* Alıntı Metin *
24.01.2020 - 10:27 | Son Güncellenme:
AA
Tarım ve Orman Bakanı Bekir Pakdemirli, Anadolu Ajansı (AA) Editör Masası'nda gündeme ilişkin açıklamalarda bulundu ve soruları yanıtladı.
Tarım Orman Şurası'nın 15 yılın ardından toplandığını anımsatan Pakdemirli, 80 milyon insanın futbol kadar bu konularda da konuştuğunu, tüm paydaşları çağırarak söz konusu şuranın yapıldığını söyledi.
Pakdemirli, şura kapsamında 50 binden fazla görüş, plan, projenin toparlandığını ve belli kararlar alındığını ifade ederek, "190 karar var ama 47 karara kadar sadeleştirdik. Bunlarla ilgili yol haritası açıklayacağız. Bu kararların uygulanmasıyla ilgili diğer şuralardan farklı olarak 30 Ocak'ta takvimi duyuracağız." diye konuştu.
Şuranın ilk somut adımlarından biri olan Uzman Eller Projesi'ne ilişkin bilgi veren Pakdemirli, Amasya, Düzce, İzmir ve Mardin olmak üzere 4 ilde pilot uygulamanın başladığını bildirdi.
Pakdemirli, bu illerde tarımsal konularda üniversite eğitimi almış gençlere, kırsalda yaşamak kaydıyla tarımsal konularla ilgili projeleri için 100 bin liraya kadar hibe vereceklerini söyledi.
"İhtiyaç halinde canlı hayvan ithal edilebilir"
Bakan Pakdemirli, et ithalatına ilişkin soru üzerine, 2010'dan 2018'e kadar aralıklarla, ihtiyaç olduğu düzeyde et ithalatı yapıldığını belirtti. İstisnai durumlar dışında Türkiye'nin et miktarı bakımından kendine yeterli olduğunu vurgulayan Pakdemirli, et fiyatlarını dengelemek için zamanında ithalatın kullanıldığını ifade etti.
Cumhurbaşkanlığı Hükümet Sistemi'ne geçişten bu yana Cumhurbaşkanı Recep Tayyip Erdoğan'ın da kendilerini yönlendirmesiyle, 2018'de 1 milyon 344 bin canlı hayvan, 2019'da 487 bin canlı besili hayvanın ithal edildiği bilgisini veren Pakdemirli, bunun ithalatında bir sakınca olmadığını dile getirdi.

* Talimat 1 *
Şu ifadelerin her birinin Pakdemirli'nin açıklamalarını aktaran metinle örtüşüp örtüşmediğini evet ya da hayır diye belirtin ve her yanıt için kararı belirleyen sözleri metinden aynen alıntılayın. (a) Şurada alınan 190 karar 47 karara sadeleştirildi. (b) Uzman Eller Projesi'nin pilot uygulaması 5 ilde başladı. (c) 2019'da 1 milyon 344 bin canlı hayvan ithal edildi.

* Girdi *
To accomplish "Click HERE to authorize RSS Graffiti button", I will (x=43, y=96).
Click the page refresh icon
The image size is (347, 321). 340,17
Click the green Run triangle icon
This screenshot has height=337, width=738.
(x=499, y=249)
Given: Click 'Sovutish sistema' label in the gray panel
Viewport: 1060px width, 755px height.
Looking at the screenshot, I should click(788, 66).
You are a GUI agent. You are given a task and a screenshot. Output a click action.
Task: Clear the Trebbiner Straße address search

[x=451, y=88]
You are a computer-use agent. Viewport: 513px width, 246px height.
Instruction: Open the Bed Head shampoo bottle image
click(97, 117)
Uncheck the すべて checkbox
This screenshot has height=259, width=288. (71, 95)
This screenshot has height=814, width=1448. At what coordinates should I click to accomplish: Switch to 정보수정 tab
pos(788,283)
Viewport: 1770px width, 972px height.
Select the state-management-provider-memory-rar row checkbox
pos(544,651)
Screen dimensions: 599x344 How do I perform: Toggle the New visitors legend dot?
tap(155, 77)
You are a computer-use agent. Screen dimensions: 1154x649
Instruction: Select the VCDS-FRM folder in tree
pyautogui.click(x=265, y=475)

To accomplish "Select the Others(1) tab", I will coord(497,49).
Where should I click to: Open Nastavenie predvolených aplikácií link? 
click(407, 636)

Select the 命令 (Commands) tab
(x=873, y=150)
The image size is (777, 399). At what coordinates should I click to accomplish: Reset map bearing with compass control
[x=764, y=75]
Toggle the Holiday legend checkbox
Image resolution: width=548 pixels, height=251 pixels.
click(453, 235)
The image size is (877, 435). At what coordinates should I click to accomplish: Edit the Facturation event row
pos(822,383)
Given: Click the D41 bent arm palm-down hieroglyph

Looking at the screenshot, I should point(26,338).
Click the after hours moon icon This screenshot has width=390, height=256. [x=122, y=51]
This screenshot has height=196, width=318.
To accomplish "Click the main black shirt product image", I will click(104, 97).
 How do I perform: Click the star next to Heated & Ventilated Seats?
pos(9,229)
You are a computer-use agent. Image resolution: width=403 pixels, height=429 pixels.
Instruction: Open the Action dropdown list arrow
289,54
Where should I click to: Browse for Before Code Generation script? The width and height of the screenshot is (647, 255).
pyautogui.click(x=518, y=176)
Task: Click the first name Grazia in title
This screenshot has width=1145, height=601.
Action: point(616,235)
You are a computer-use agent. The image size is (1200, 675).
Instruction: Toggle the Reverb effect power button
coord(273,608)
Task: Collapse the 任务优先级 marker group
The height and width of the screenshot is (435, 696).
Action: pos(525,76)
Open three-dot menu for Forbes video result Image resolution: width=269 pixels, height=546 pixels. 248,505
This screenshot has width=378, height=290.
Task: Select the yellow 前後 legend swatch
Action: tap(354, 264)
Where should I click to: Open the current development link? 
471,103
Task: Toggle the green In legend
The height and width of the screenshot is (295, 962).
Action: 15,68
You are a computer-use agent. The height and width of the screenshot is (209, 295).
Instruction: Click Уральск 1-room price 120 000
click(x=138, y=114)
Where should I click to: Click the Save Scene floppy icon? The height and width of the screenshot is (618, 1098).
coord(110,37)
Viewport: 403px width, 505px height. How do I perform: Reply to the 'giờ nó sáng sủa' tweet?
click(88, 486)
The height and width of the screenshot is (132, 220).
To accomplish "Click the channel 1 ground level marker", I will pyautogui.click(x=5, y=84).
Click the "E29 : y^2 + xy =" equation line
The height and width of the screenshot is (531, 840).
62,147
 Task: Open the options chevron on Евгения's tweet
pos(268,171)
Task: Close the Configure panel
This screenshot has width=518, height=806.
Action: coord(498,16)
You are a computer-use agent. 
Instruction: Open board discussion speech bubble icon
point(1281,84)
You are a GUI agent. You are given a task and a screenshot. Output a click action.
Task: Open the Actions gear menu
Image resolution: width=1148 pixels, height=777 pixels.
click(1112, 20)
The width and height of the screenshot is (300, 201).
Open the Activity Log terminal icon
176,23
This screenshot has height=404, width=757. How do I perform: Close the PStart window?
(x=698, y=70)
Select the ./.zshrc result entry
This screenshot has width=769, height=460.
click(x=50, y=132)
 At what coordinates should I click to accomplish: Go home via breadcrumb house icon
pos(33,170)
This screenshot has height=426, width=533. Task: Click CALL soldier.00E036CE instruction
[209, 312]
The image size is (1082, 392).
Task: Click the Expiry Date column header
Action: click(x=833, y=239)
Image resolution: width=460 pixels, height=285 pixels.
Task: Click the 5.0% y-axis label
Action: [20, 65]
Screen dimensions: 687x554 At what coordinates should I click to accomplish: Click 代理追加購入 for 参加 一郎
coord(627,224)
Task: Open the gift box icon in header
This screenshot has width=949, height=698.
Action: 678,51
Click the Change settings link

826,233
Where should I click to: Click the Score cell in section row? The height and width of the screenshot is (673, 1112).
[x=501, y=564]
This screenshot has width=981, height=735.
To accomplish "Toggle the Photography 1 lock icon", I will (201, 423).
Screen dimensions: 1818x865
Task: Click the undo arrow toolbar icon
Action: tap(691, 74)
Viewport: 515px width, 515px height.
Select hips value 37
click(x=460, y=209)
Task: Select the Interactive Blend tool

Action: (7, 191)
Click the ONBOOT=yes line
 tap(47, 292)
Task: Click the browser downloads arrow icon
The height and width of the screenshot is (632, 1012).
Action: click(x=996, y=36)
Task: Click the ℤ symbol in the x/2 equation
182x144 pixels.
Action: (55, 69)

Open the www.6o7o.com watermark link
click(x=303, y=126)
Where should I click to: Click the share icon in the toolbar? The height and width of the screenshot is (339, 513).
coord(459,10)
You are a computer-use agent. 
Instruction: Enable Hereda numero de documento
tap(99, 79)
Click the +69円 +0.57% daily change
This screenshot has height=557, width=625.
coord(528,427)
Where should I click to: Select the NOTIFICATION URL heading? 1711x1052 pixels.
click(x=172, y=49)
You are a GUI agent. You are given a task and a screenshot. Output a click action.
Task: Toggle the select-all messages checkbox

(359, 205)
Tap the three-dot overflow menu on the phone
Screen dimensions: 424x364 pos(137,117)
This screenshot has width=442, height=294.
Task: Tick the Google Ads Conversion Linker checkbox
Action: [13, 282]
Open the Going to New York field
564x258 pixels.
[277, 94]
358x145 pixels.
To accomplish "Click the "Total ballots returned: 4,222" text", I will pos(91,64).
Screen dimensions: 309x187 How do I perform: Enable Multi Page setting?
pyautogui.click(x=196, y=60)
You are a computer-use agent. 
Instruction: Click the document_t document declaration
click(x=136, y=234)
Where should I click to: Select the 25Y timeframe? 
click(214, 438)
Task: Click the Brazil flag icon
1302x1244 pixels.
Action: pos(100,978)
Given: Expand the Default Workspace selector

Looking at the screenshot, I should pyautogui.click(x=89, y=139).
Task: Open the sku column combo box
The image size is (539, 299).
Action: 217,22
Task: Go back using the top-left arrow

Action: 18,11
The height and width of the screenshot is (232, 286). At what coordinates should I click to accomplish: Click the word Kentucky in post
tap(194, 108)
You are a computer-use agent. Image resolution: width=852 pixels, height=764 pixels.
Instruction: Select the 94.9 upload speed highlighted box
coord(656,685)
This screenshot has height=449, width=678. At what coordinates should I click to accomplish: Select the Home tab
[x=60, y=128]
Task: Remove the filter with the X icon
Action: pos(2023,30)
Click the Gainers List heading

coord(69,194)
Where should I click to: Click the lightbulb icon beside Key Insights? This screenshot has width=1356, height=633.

* Talimat 2 *
Kayıtlarda "The height and width of the screenshot is (132, 220)." ifadesinin geçtiği satırdan "pos(33,170)" ifadesinin geçtiği satıra kadar, bu satır da dahil, tüm satırları "Instruction" yerine "Objective" koyarak güncelleyin ve yeniden yazın. Geri kalan her şey aynı kalsın.

* Yazılı Yanıt 1 *
(a) Evet: "190 karar var ama 47 karara kadar sadeleştirdik."
(b) Hayır: "Amasya, Düzce, İzmir ve Mardin olmak üzere 4 ilde pilot uygulamanın başladığını bildirdi."
(c) Hayır: "2019'da 487 bin canlı besili hayvanın ithal edildiği"

* Yazılı Yanıt 2 *
The height and width of the screenshot is (132, 220).
To accomplish "Click the channel 1 ground level marker", I will pyautogui.click(x=5, y=84).
Click the "E29 : y^2 + xy =" equation line
The height and width of the screenshot is (531, 840).
62,147
 Task: Open the options chevron on Евгения's tweet
pos(268,171)
Task: Close the Configure panel
This screenshot has width=518, height=806.
Action: coord(498,16)
You are a computer-use agent. 
Objective: Open board discussion speech bubble icon
point(1281,84)
You are a GUI agent. You are given a task and a screenshot. Output a click action.
Task: Open the Actions gear menu
Image resolution: width=1148 pixels, height=777 pixels.
click(1112, 20)
The width and height of the screenshot is (300, 201).
Open the Activity Log terminal icon
176,23
This screenshot has height=404, width=757. How do I perform: Close the PStart window?
(x=698, y=70)
Select the ./.zshrc result entry
This screenshot has width=769, height=460.
click(x=50, y=132)
 At what coordinates should I click to accomplish: Go home via breadcrumb house icon
pos(33,170)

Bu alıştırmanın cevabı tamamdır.